Copy exactly the lines from the one containing "You are a computer-use" through the last line of the records below, including both, and leave out any pictures.

EXTRACTED ENTRIES:
________________________________________

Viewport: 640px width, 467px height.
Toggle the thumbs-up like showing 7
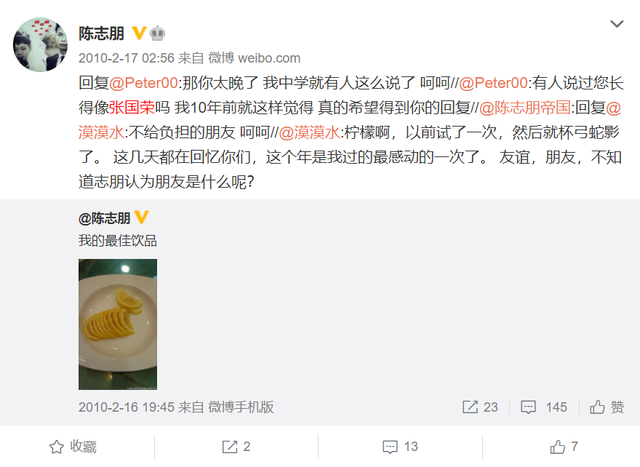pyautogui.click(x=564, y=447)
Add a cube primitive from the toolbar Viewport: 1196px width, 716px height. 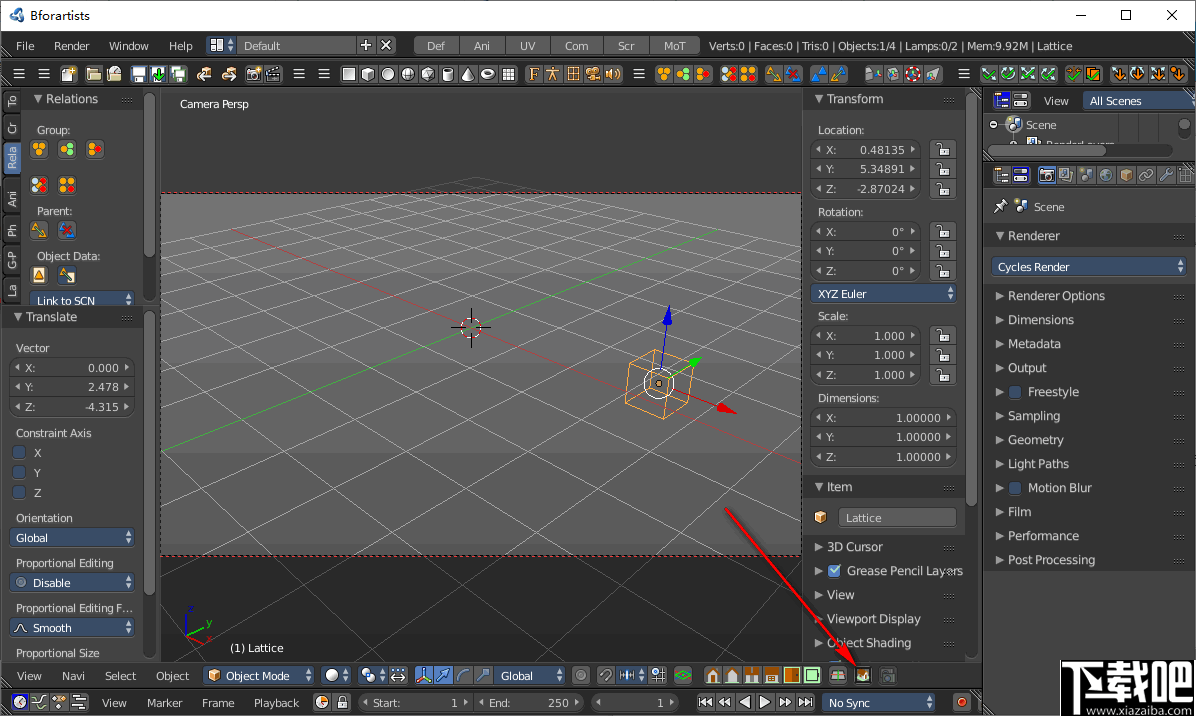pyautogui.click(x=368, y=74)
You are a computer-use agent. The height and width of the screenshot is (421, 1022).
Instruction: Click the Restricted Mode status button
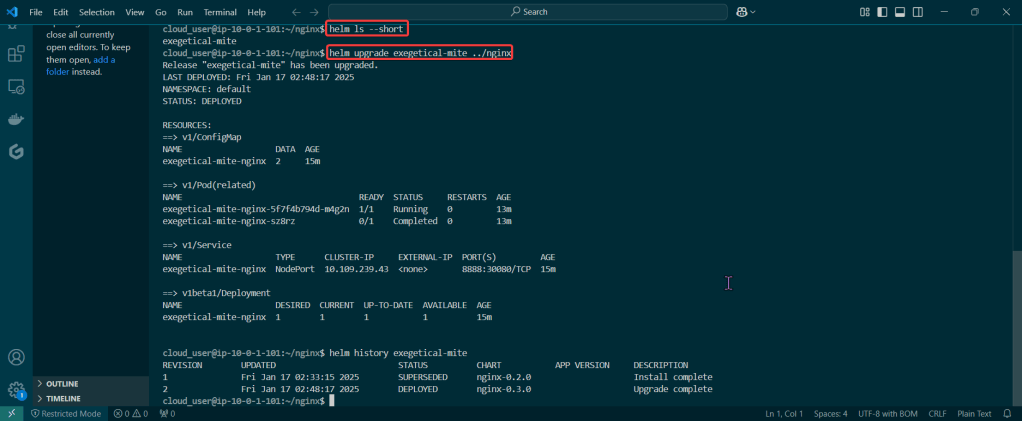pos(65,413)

________________________________________

EXERCISE OUTPUT:
You are a computer-use agent. The height and width of the screenshot is (421, 1022).
Instruction: Click the Restricted Mode status button
pos(65,413)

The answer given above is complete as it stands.